═════ Information shown

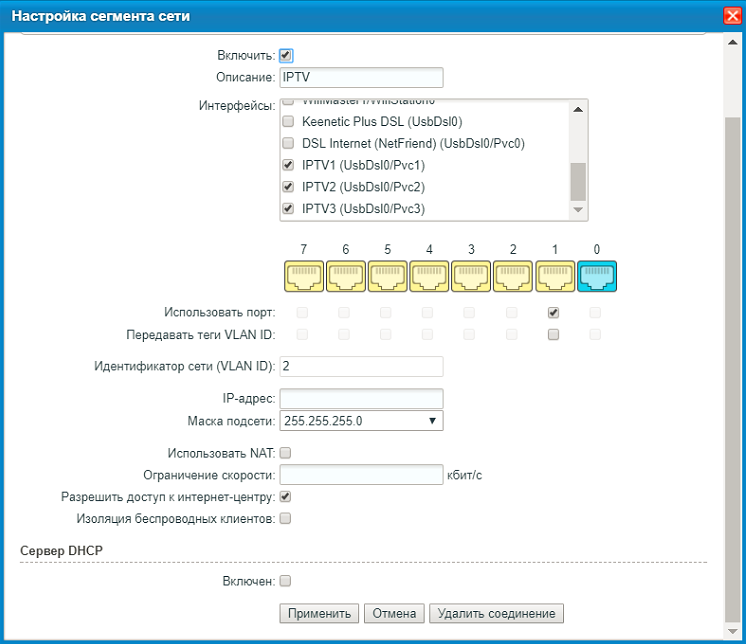Uncheck the IPTV2 (UsbDsl0/Pvc2) interface
Image resolution: width=746 pixels, height=644 pixels.
click(x=288, y=187)
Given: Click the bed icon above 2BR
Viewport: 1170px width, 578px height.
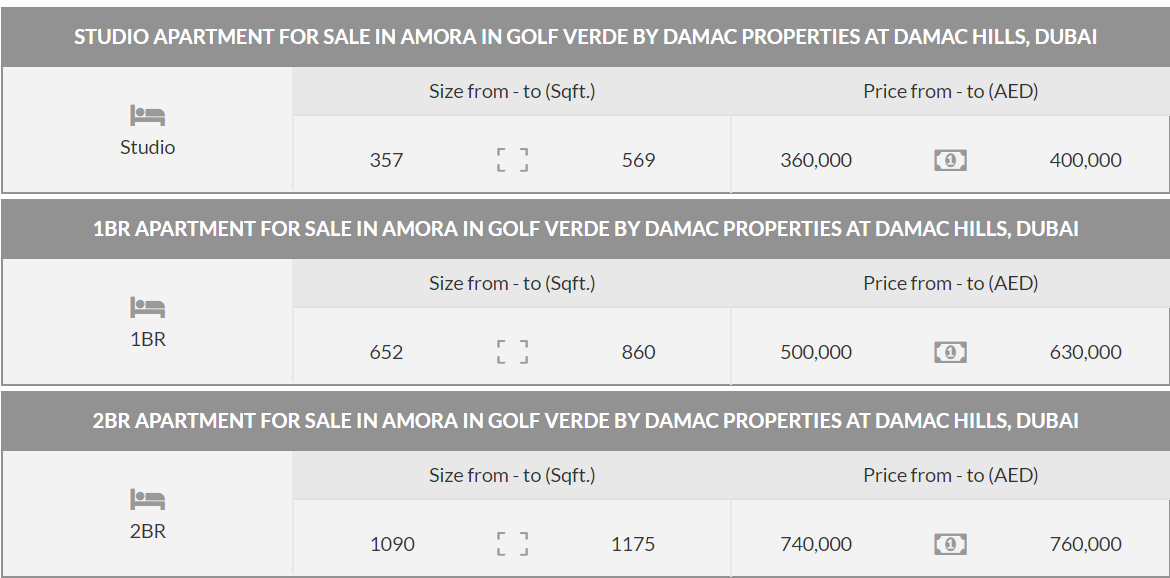Looking at the screenshot, I should 147,500.
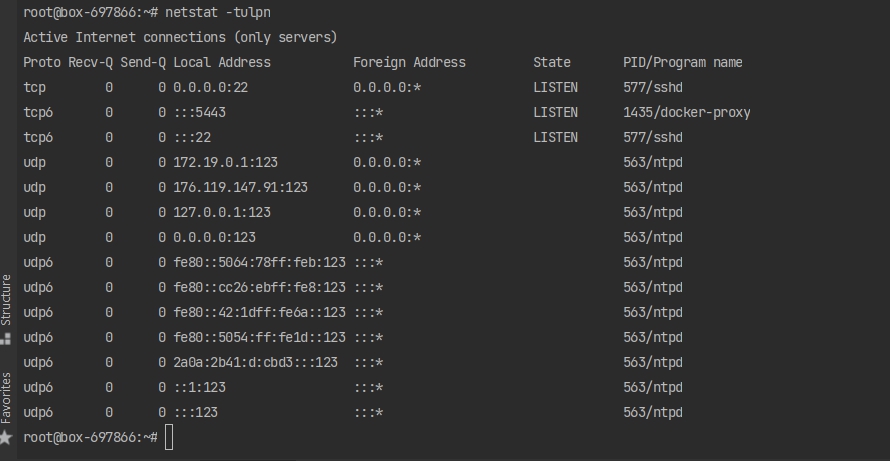Click the 'Foreign Address' column header

tap(409, 62)
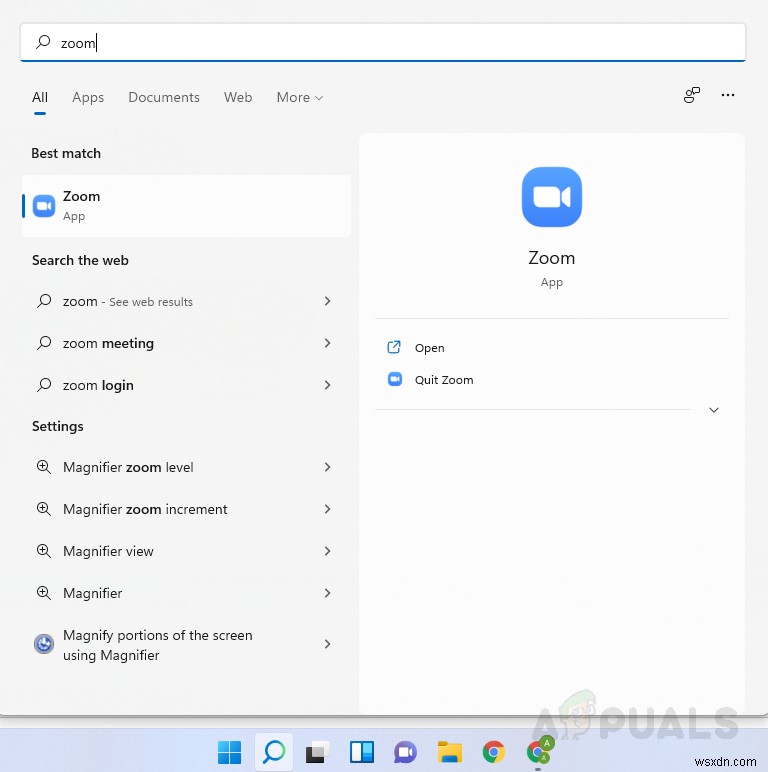Open Widgets from the taskbar
768x772 pixels.
(x=361, y=752)
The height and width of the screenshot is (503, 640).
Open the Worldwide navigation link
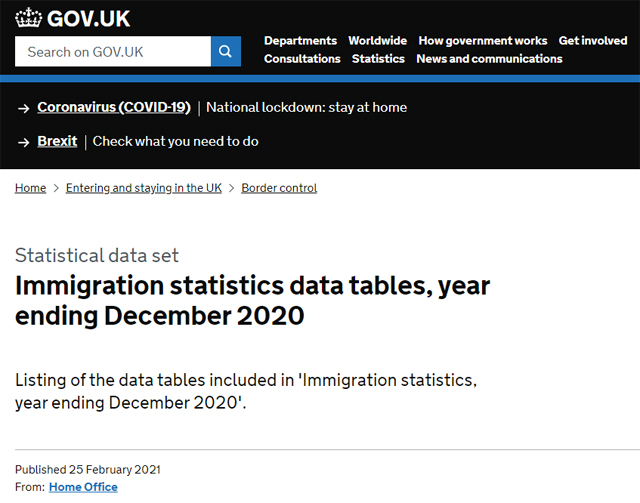378,41
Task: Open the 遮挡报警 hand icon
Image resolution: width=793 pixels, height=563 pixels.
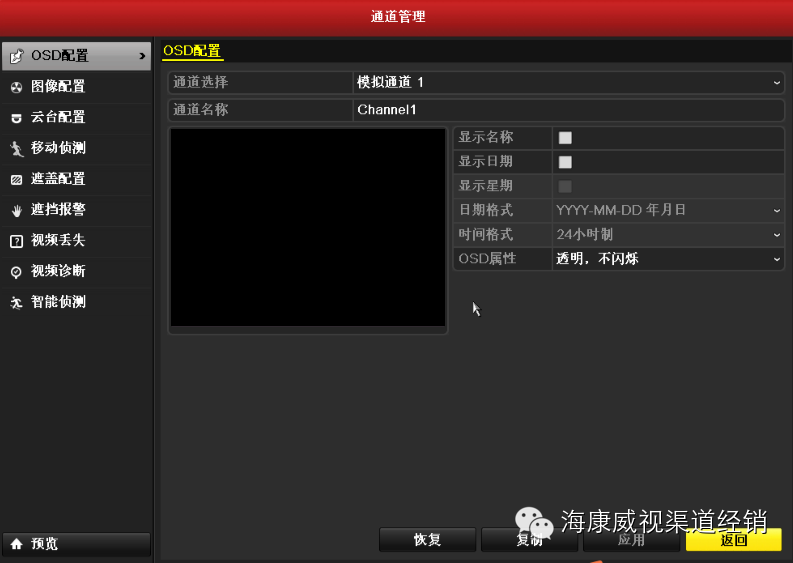Action: click(x=16, y=210)
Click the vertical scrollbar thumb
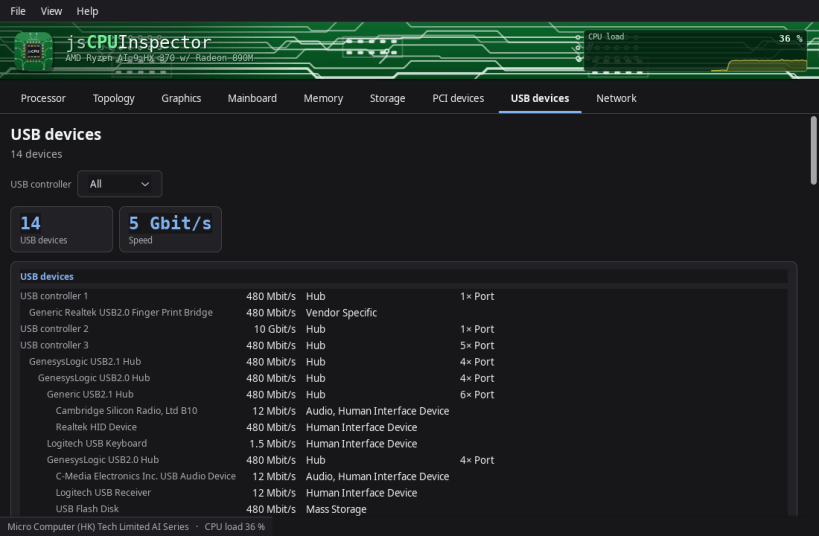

══════════

▸ Your assignment
Only the lines from the line holding "Given: Click the bed icon above 2BR" through the last line above belong in the answer, repeated exactly; the pictures do not.

▸ Result of this exercise
Given: Click the bed icon above 2BR
Viewport: 1170px width, 578px height.
Looking at the screenshot, I should 147,500.
Click the 'Foreign Address' column header

tap(409, 62)
Open Widgets from the taskbar
768x772 pixels.
(x=361, y=752)
The height and width of the screenshot is (503, 640).
Open the Worldwide navigation link
378,41
Task: Open the 遮挡报警 hand icon
Image resolution: width=793 pixels, height=563 pixels.
Action: click(x=16, y=210)
Click the vertical scrollbar thumb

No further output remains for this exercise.